Маркиз нежно провел пальцем по ее скуле, очерчивая контур лица. Это лицо было совершенным. И каждая слеза, катившаяся по нему – не имела цены. Он бы умер тысячу раз, лишь бы она никогда не плакала, но при этом тысячу раз оказывался причиной ее слез. 

- Когда-то я сказал вам, что вы слишком много думаете за меня и лучше бы – обо мне. Видимо, так и есть. Я видел ее раз в жизни. Был пьян, хотя мой разум не помутился. Мы проговорили некоторое время, а после я отправился искать вас. Меня не привлекает любовь, которую можно купить за деньги. А что до прочего… Милая моя, в бытность свою трубадуром я, конечно, не был монахом. Но ни один мельник, кузнец или пекарь не носились за мной по Жуайезу с требованием жениться на их дочерях, поскольку следы их греха стали зримы. 

- Не обольщайтесь, мессир, - хмыкнула Катрин. – К чему отцам веселых дочерей трубадур, ежели был герцог? С него за дочь и денег можно было получить, и земли попробовать выпросить. 

- Какая веселая у вас была семейная жизнь, - хохотнул Серж. – И как вы ее терпели? 

- Это скорее герцогу приходилось терпеть мои частые головные боли, - вмиг став серьезной, ответила маркиза. – Впрочем, теперь это не имеет никакого значения. 
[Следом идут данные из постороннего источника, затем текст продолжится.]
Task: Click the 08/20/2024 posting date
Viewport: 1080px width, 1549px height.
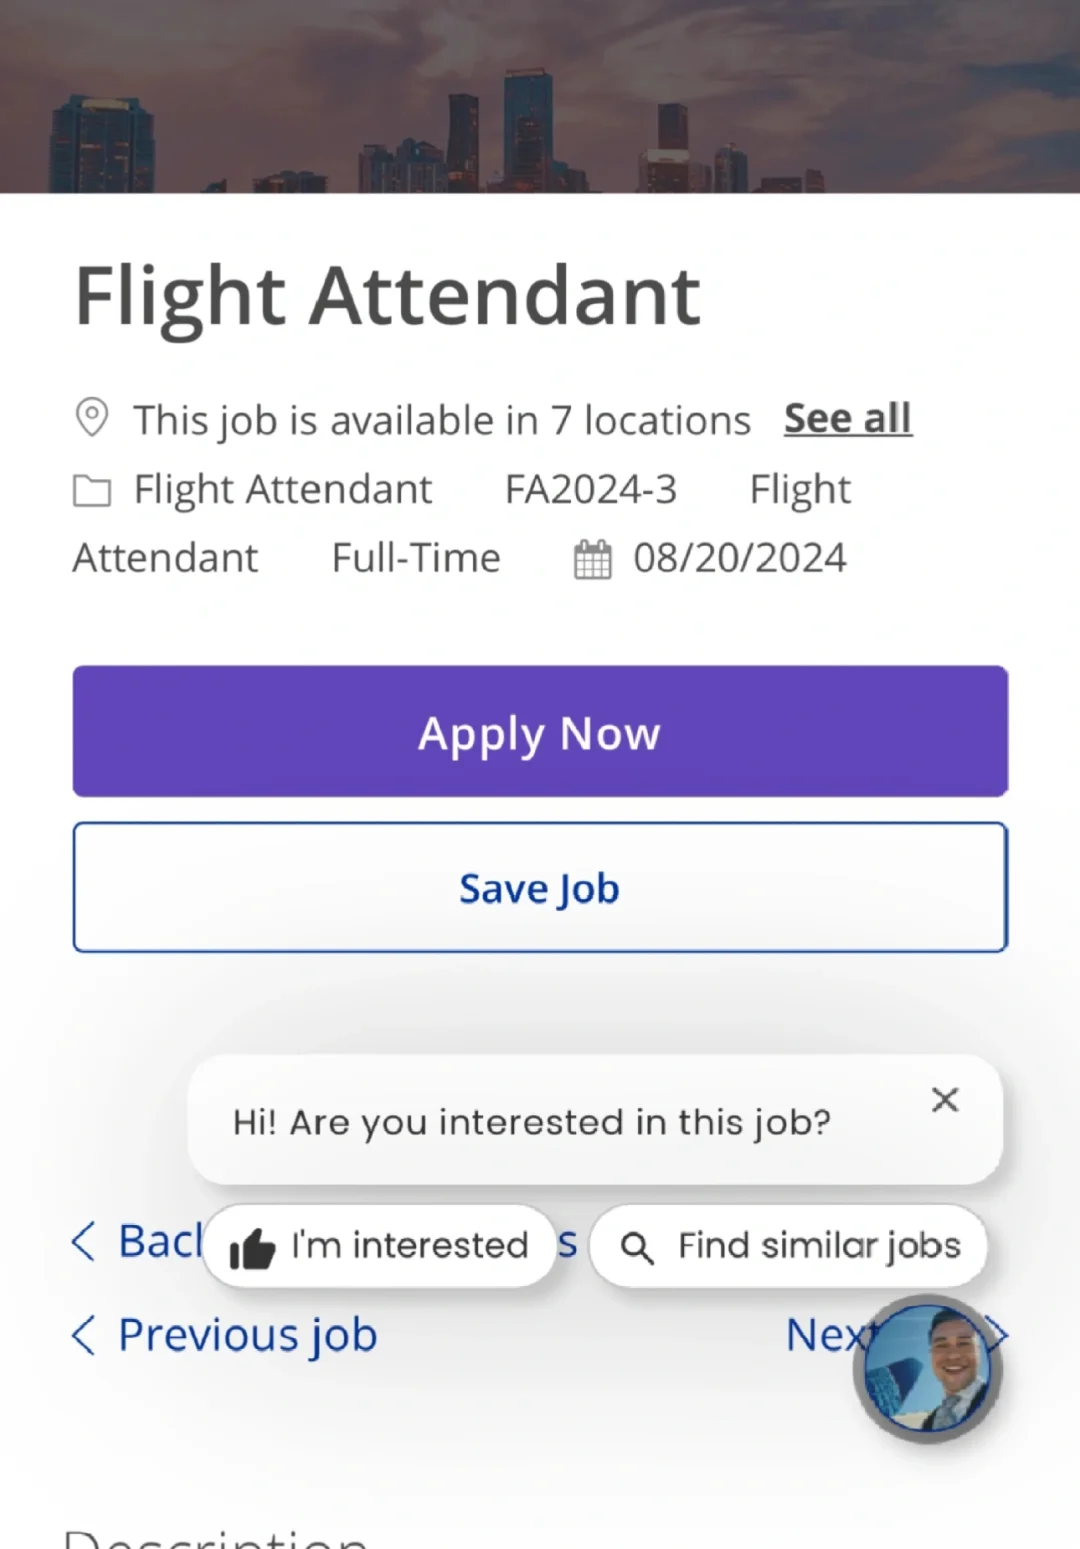Action: 739,558
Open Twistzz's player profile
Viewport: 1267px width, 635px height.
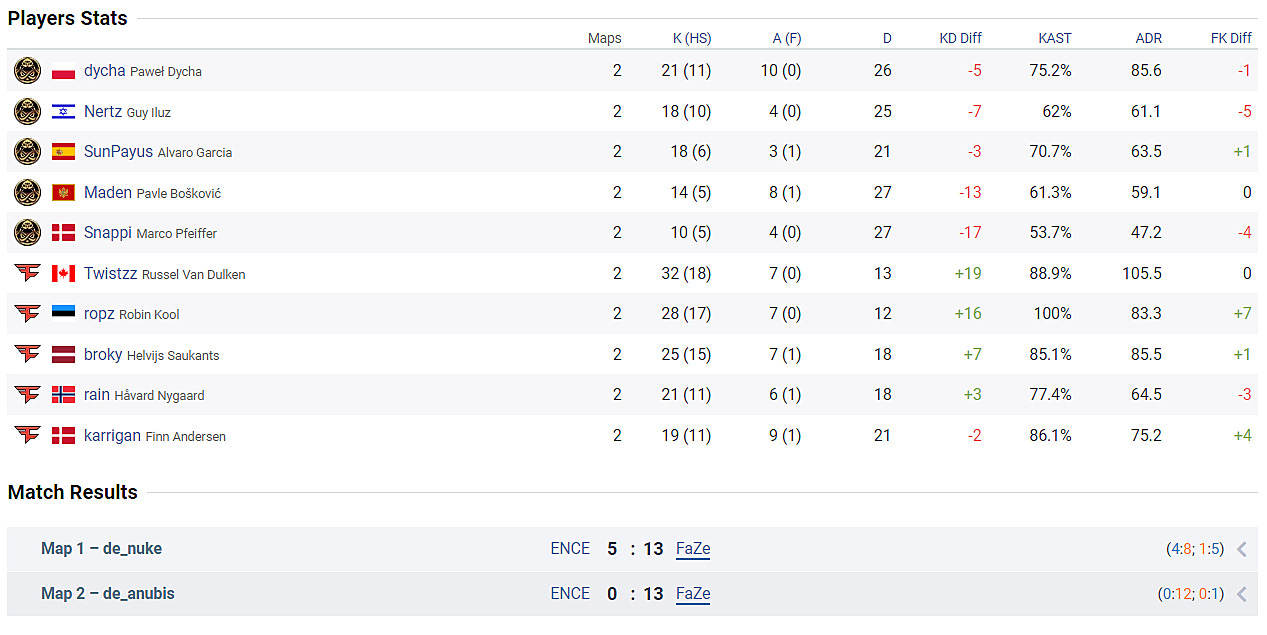click(x=110, y=273)
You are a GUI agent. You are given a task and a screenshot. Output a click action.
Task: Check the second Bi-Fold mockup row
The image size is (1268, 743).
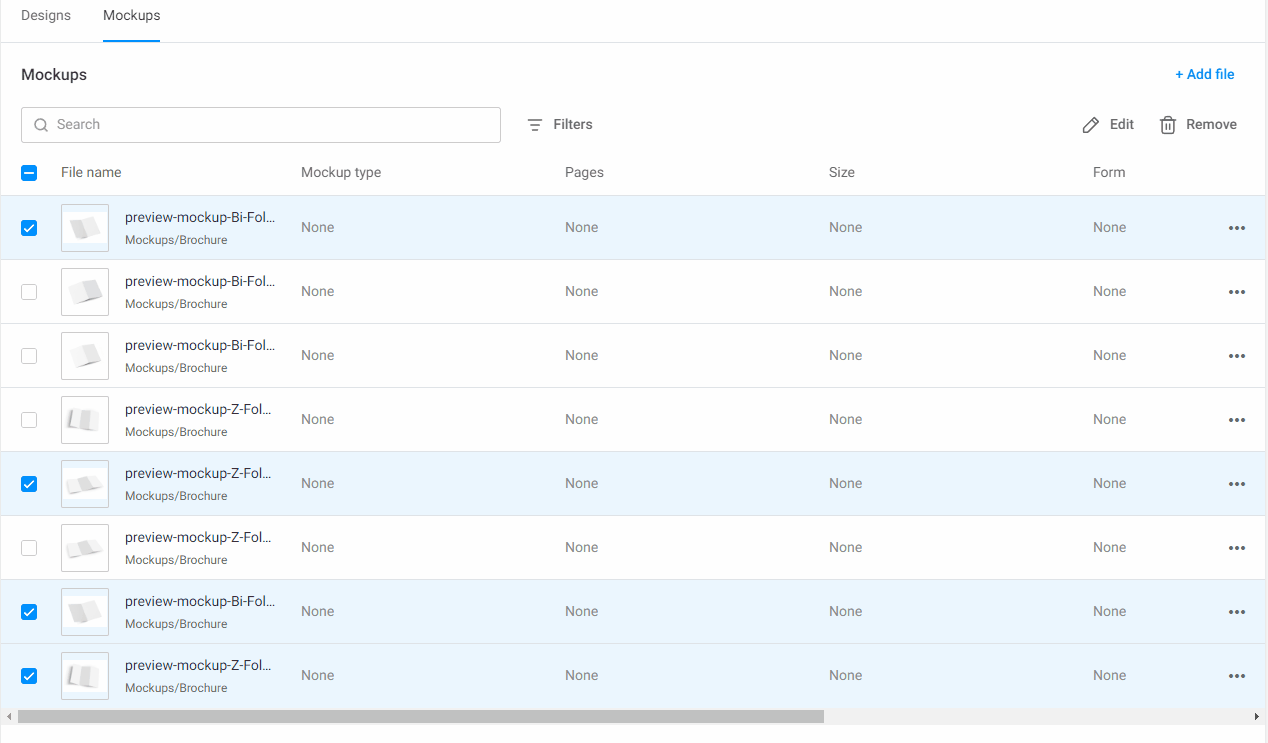click(x=29, y=291)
- Головные боли? – маркиз обеспокоенно взглянул на нее. – Час от часу не легче! Имеет, да еще какое! Но ведь вы не особенно жалуетесь на здоровье… А в последнее время как? Господи, да вообще не жалуетесь! Неужели я настолько запугал вас? 

Катрин ласково улыбнулась и поцеловала его в щеку. 

- Я не собираюсь запираться от вас в своей комнате, потому мне и жаловаться незачем. 

- О Господи… - простонал Серж, чувствуя облегчение, - вы сведете меня с ума… уже свели… Катрин… 

Он зарылся носом в ее волосы и, наконец, подхватил на руки. 

- В таком случае… быть может, если и запираться в комнате, то вместе? И начать можно прямо сейчас!